- Description of the task
Exact copies of the lines from the one with "Viewport: 807px width, 470px" through the last line of the entries, and no pictures, make up the answer.

- Recorded information
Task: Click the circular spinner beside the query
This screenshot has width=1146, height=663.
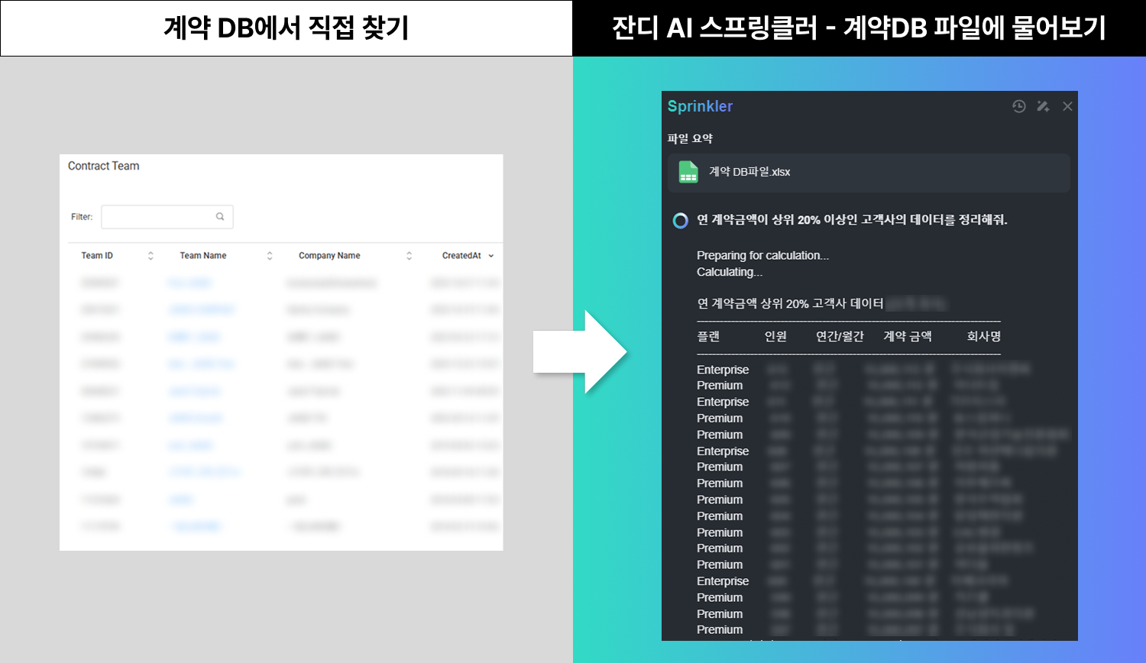Action: (x=680, y=221)
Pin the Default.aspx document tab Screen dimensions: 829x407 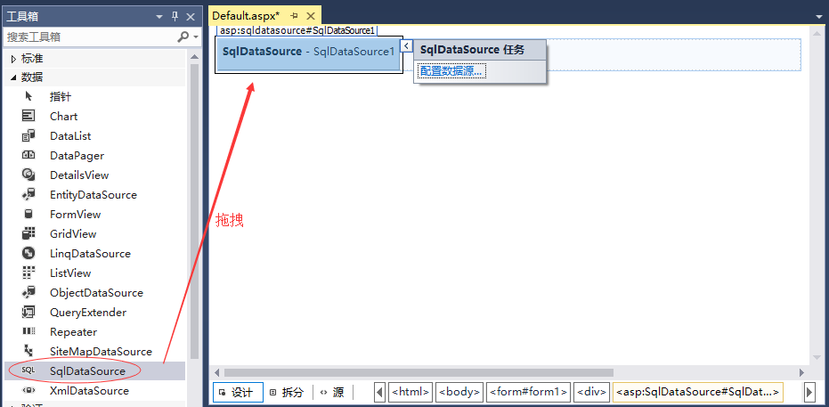tap(295, 16)
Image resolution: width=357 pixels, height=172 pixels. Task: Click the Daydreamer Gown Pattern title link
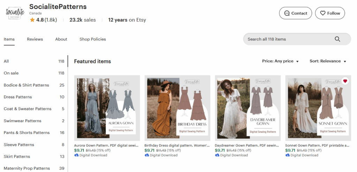click(x=247, y=146)
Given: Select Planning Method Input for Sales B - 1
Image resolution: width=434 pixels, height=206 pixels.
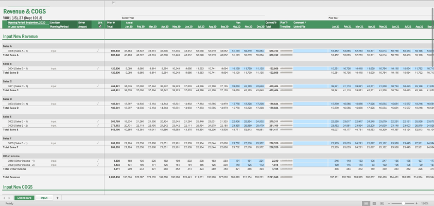Looking at the screenshot, I should 54,68.

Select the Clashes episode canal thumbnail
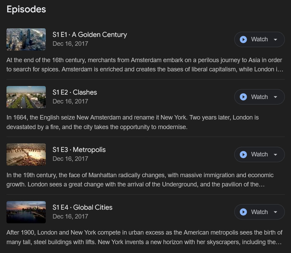(26, 97)
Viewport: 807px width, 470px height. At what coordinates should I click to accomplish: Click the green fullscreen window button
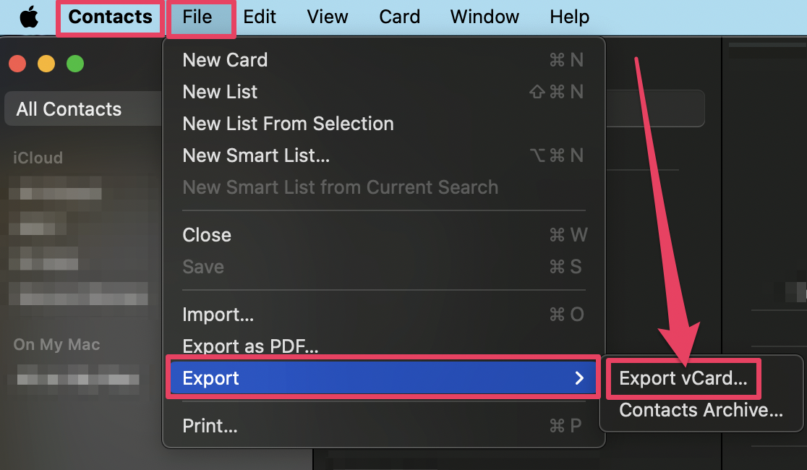coord(75,64)
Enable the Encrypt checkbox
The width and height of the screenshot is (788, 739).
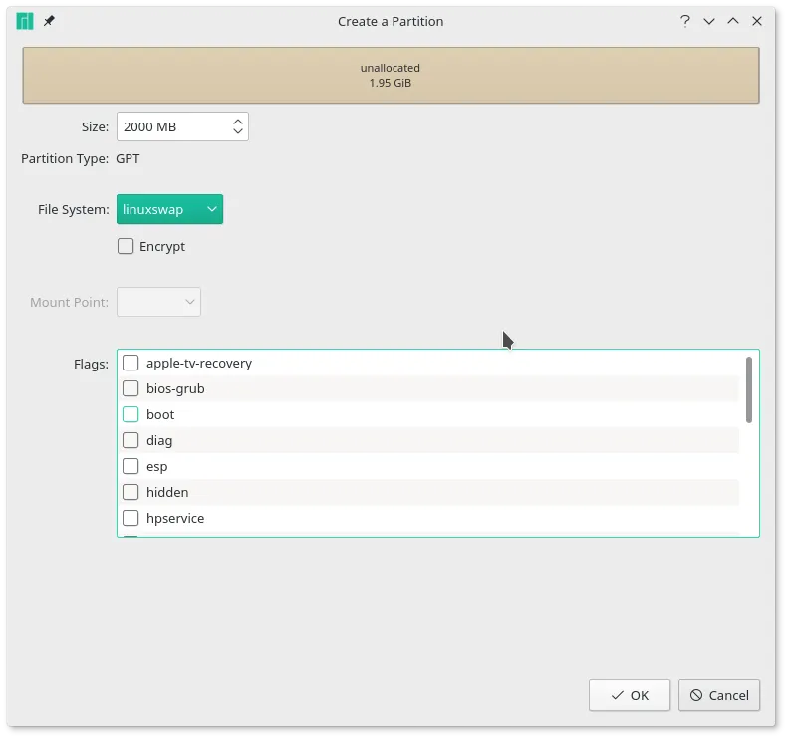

- Answer to this exercise
Viewport: 807px width, 470px height. At what coordinates should I click to accomplish: Click the green fullscreen window button
coord(75,64)
Enable the Encrypt checkbox
The width and height of the screenshot is (788, 739).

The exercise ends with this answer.